Her partner Charles Bradlaugh’s arrest for violating the Obscene Publications Act was the next in a line of dogged acts of civil disobedience that endeared him to the Northampton electorate who would send him to Parliament—and into the clock tower prison cell. But for a 29-year-old single mother of two young children with no savings and a reputation as a radical, this defiance was everything. As a woman, Annie Besant had far more to lose.

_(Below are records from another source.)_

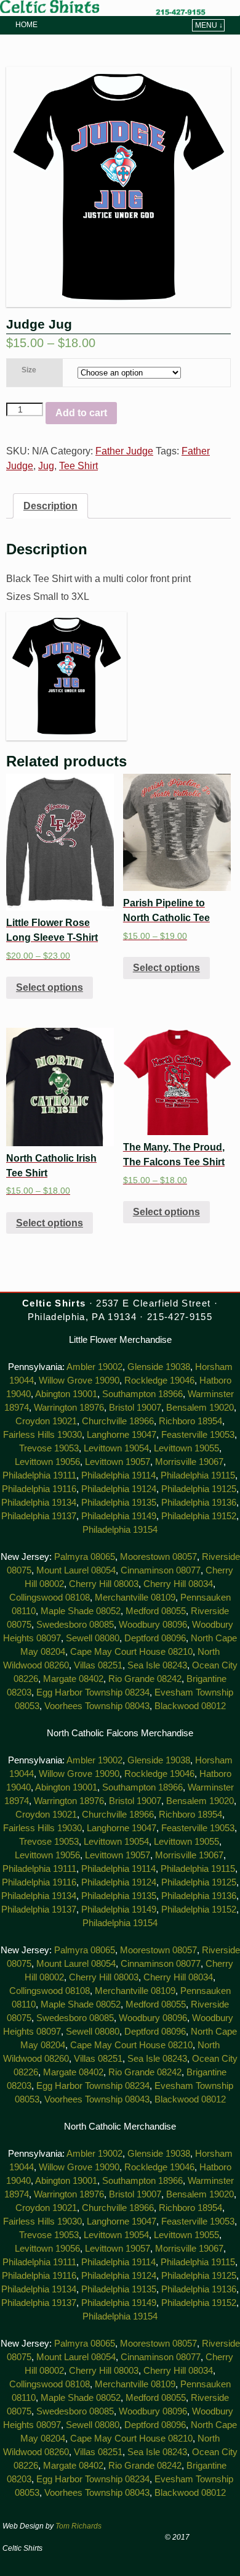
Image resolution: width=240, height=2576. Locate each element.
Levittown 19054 (116, 1448)
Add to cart (81, 413)
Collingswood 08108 (49, 1597)
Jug (46, 466)
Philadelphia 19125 (198, 1489)
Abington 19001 (66, 1394)
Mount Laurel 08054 (76, 1570)
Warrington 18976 (69, 1408)
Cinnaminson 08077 (161, 1570)
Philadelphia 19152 (198, 1516)
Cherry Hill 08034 (178, 1584)
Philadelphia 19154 (120, 1530)
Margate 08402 (73, 1679)
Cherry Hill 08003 (103, 1584)
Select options (49, 987)
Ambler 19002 (94, 1367)
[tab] (50, 506)
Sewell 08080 (92, 1638)
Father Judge (124, 451)
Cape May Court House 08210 (131, 1652)
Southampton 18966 (142, 1394)
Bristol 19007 (135, 1408)
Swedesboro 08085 (75, 1625)
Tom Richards (78, 2526)
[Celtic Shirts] (120, 8)
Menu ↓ (209, 25)
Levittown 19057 (117, 1462)
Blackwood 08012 (190, 1706)
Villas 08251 (98, 1665)
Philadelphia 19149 (118, 1516)
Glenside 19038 (158, 1367)
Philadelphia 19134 (38, 1502)
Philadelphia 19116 (39, 1489)
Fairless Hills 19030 (42, 1435)
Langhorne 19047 (121, 1435)
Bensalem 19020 (200, 1408)
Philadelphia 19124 (118, 1489)
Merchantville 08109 (135, 1597)
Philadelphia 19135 (118, 1502)
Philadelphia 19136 (198, 1502)
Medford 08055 (156, 1611)
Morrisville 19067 (189, 1462)
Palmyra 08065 (84, 1557)
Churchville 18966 (118, 1421)
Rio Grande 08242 (145, 1679)
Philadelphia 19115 (198, 1475)
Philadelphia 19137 (38, 1516)
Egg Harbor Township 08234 (93, 1692)
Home (26, 24)
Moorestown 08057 (158, 1557)
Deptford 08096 (155, 1638)
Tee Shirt (78, 466)
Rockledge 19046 (159, 1380)
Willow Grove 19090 (79, 1380)
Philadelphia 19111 (39, 1475)
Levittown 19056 (47, 1462)
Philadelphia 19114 (118, 1475)
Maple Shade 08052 (81, 1611)
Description (50, 506)
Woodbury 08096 (153, 1625)
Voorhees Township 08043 (97, 1706)
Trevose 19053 (49, 1448)
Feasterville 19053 (197, 1435)
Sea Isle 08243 (157, 1665)
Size (29, 370)
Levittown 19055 (186, 1448)
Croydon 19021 (46, 1421)
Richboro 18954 (190, 1421)
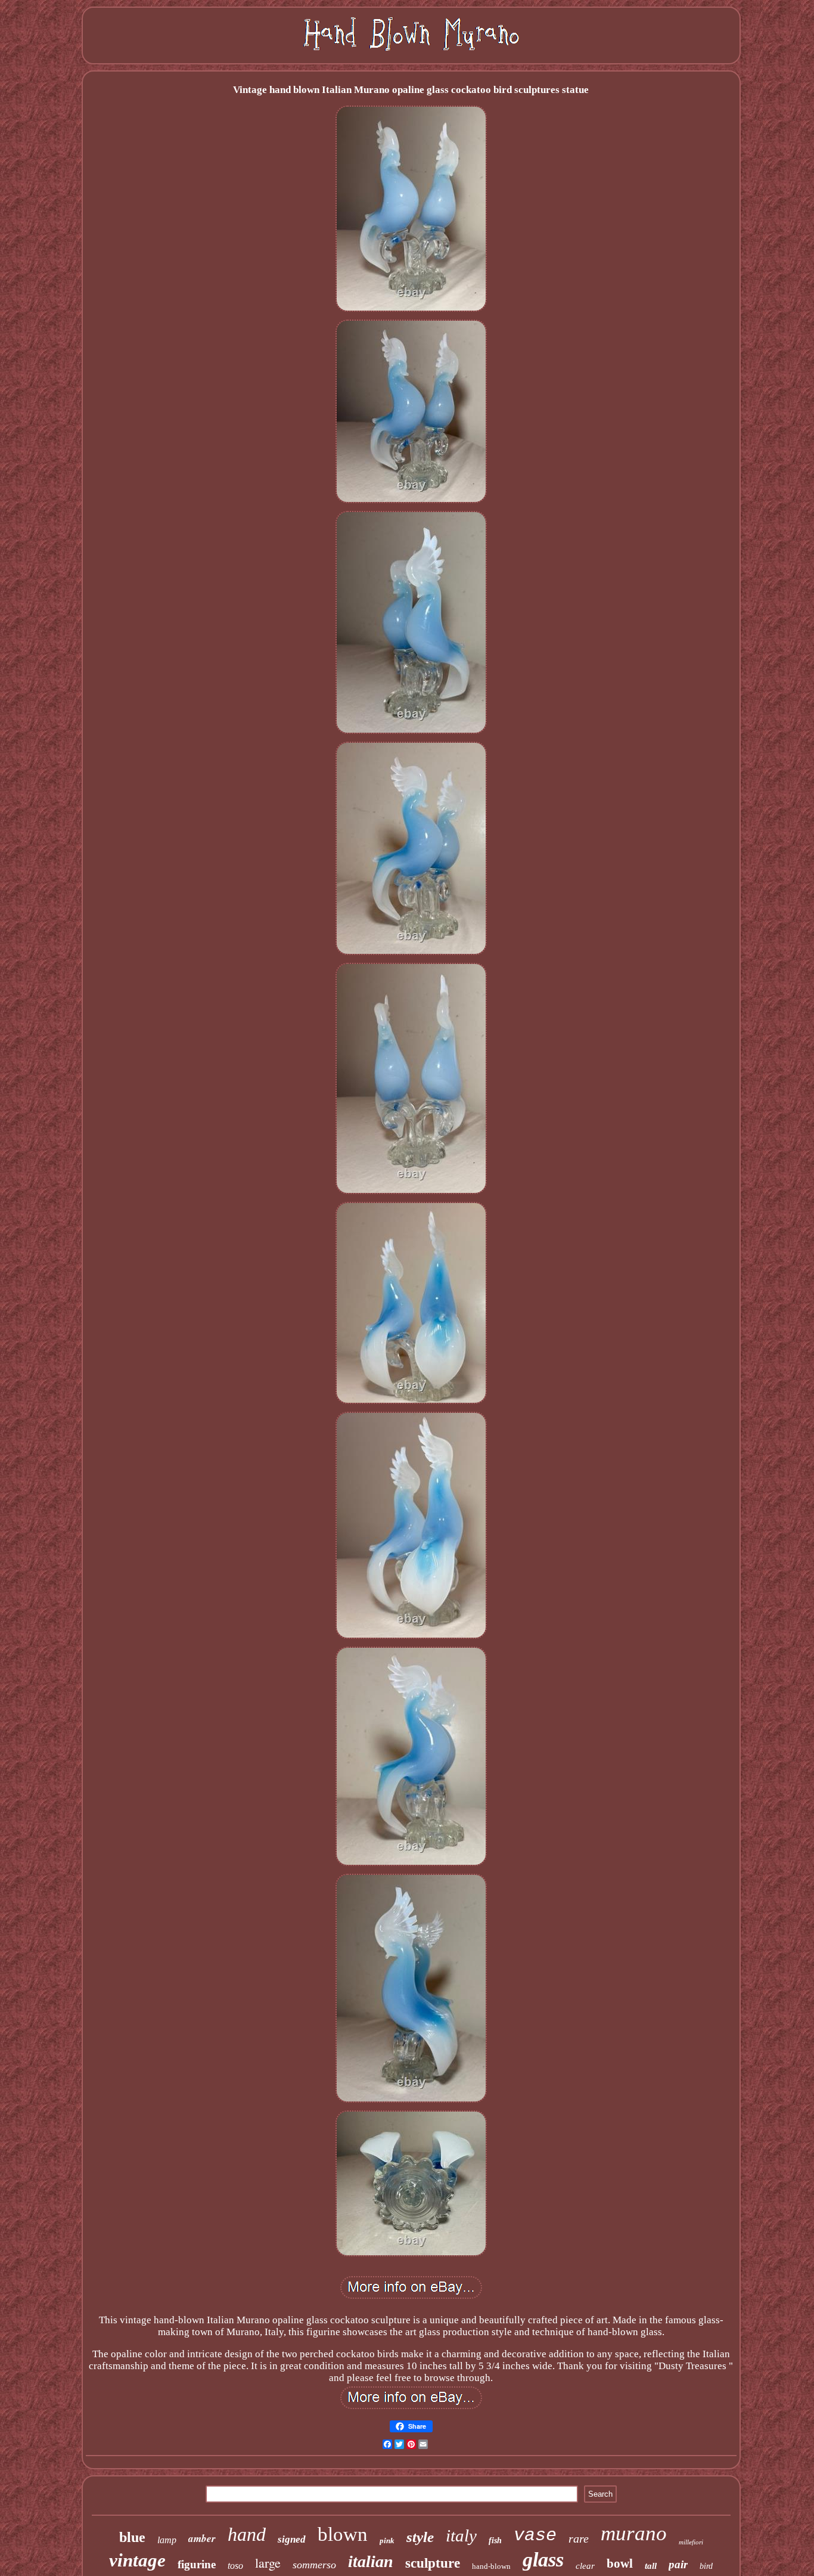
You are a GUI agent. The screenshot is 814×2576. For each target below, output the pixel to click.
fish (495, 2540)
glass (543, 2560)
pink (387, 2540)
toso (235, 2565)
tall (651, 2566)
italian (370, 2561)
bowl (620, 2563)
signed (292, 2539)
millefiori (691, 2542)
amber (202, 2538)
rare (578, 2538)
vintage (137, 2560)
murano (634, 2533)
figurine (197, 2564)
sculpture (432, 2563)
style (420, 2537)
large (268, 2562)
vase (535, 2535)
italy (461, 2535)
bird (706, 2566)
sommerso (314, 2565)
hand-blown (491, 2566)
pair (678, 2564)
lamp (166, 2540)
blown (343, 2534)
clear (585, 2566)
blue (132, 2537)
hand (247, 2534)
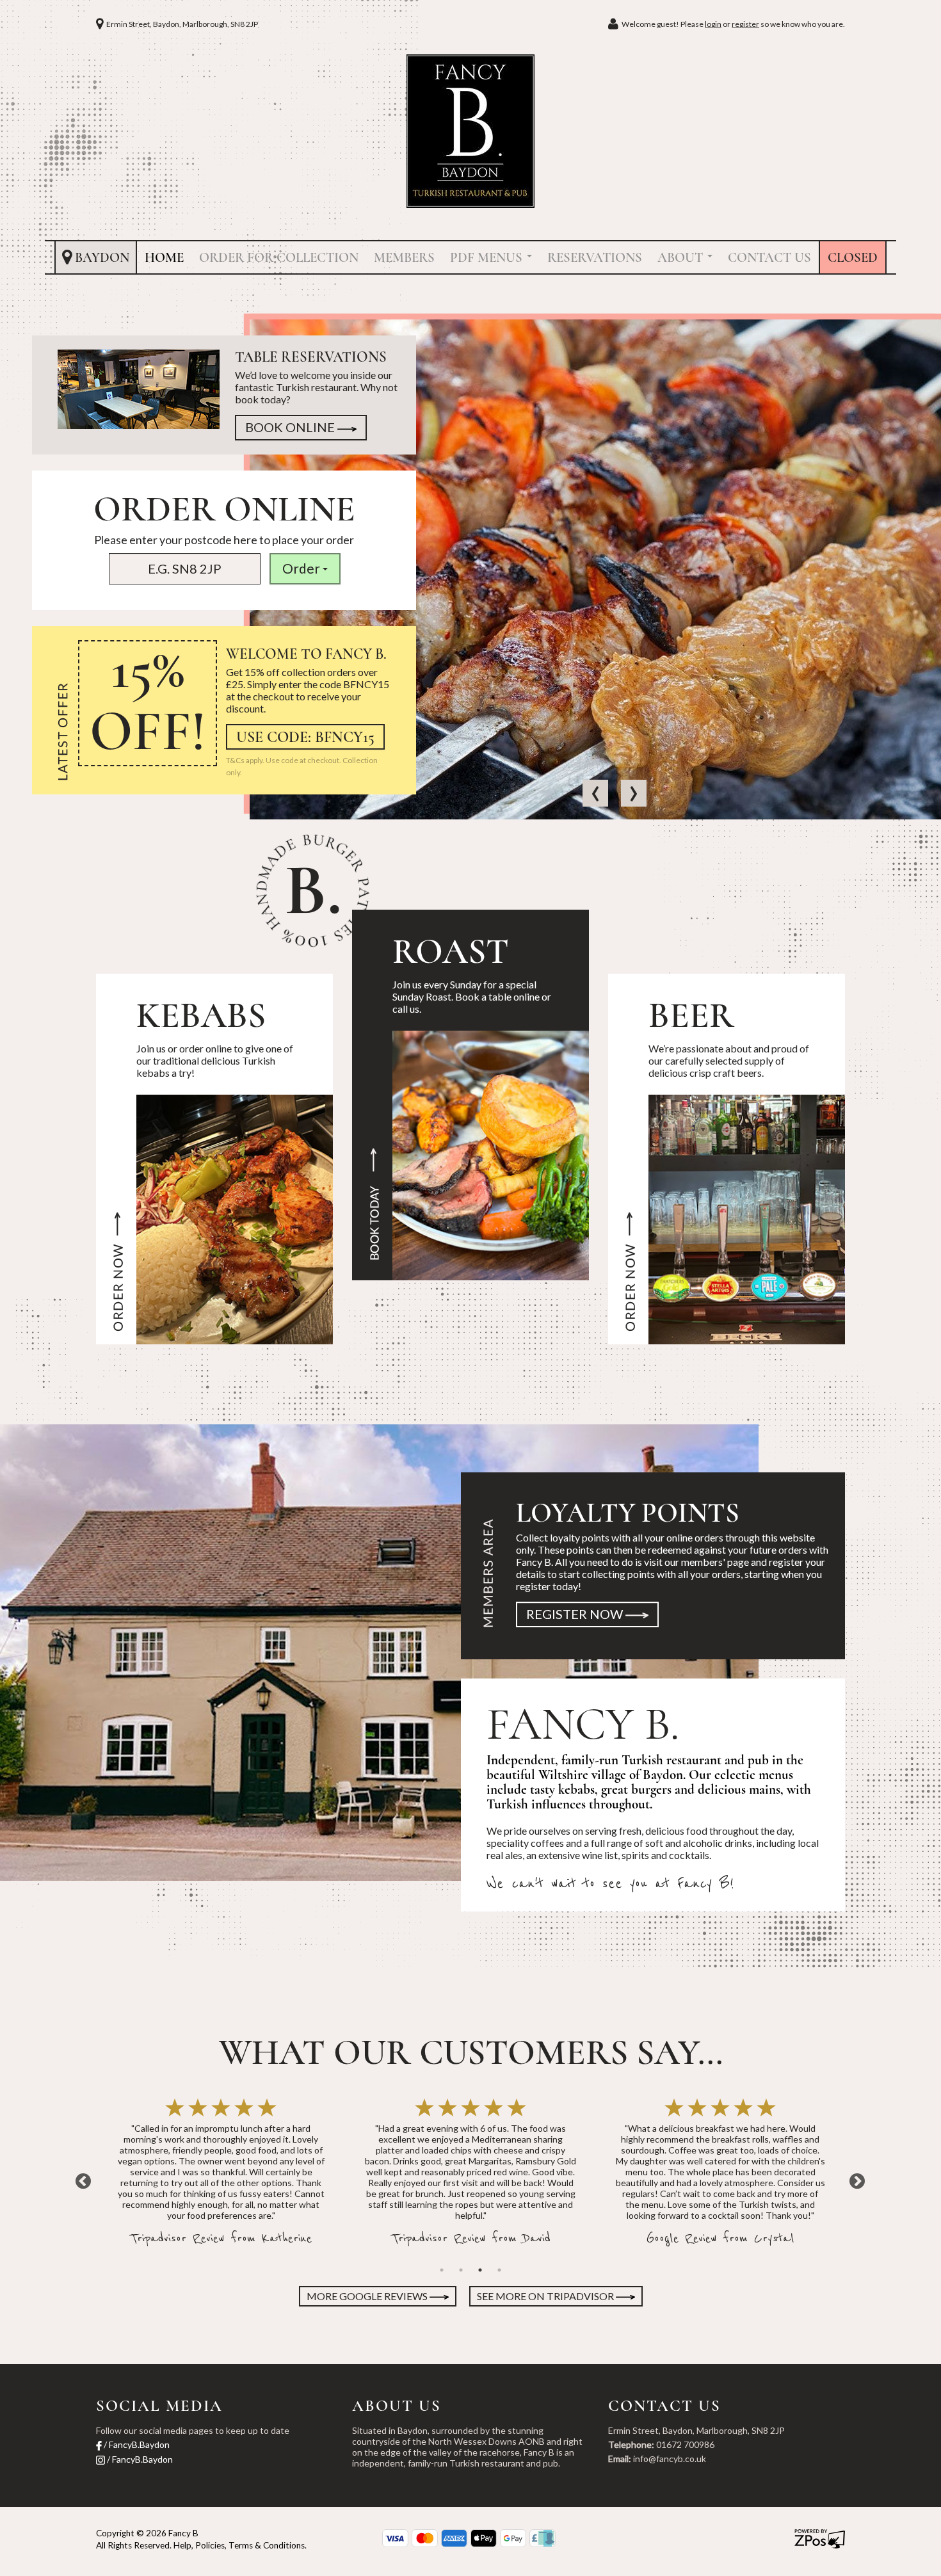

Outwardly, she didn’t flinch. Uniquely, we can hear her story largely in her own words. Fifty years before Virginia Woolf argued that a female writer needed “a room of her own,” Annie Besant owned her own press and publishing company. Unlike most accused criminals shuffling mutely into court or jail and off the page, she recorded the run-up to her arrest, the trial and its aftermath in a series of unabashed columns, pamphlets, and a searing memoir, which—for reasons that will become clear—she later decided to pulp.
Far ahead of her time, Annie Besant foresaw that reproductive rights were worth fighting for, codifying in law, and unceasingly defending. Across the years, her voice still rings as clearly as Big Ben. Birth control remains the most cost-effective intervention in health care, just as access to it remains under threat.
“By this time next week I shall be on my trial,” Annie wrote in June 1877. “One word only I say in conclusion: Let the verdict be what it may, my mind is made up….Come what may, this battle must be won, and, having taken up the sword, I will not lay it down again until the victory is won.”
Her 12 special jurors (of course, all male) had been drawn from the Establishment she sought to subvert. They lived in smart London townhouses that subscribed not to Bradlaugh and Besant’s small, secularist and republican weekly the National Reformer, but to the staid daily Times of London, whose readers supported the primacy of Church and Crown.
To scoop his competition (19 other morning London papers, and 9 evening ones) The Times ’ owner ordered his son and heir apparent to serve on the jury as its foreman. The Establishment’s mouthpiece would have a front seat for The Queen v. Charles Bradlaugh and Annie Besant. Initially, however, the paper, like the rest of the British press, did not realize the public’s piqued interest in the case, and in its defendants. One defendant, in particular. A woman, standing in the centre of political power, asserting her right to educate, to speak freely, to choose.
No prison cell, or judge, or jury sitting beneath a tolling Big Ben could silence her. Turn those storied clock hands back to 1877; the end of the old world has just begun.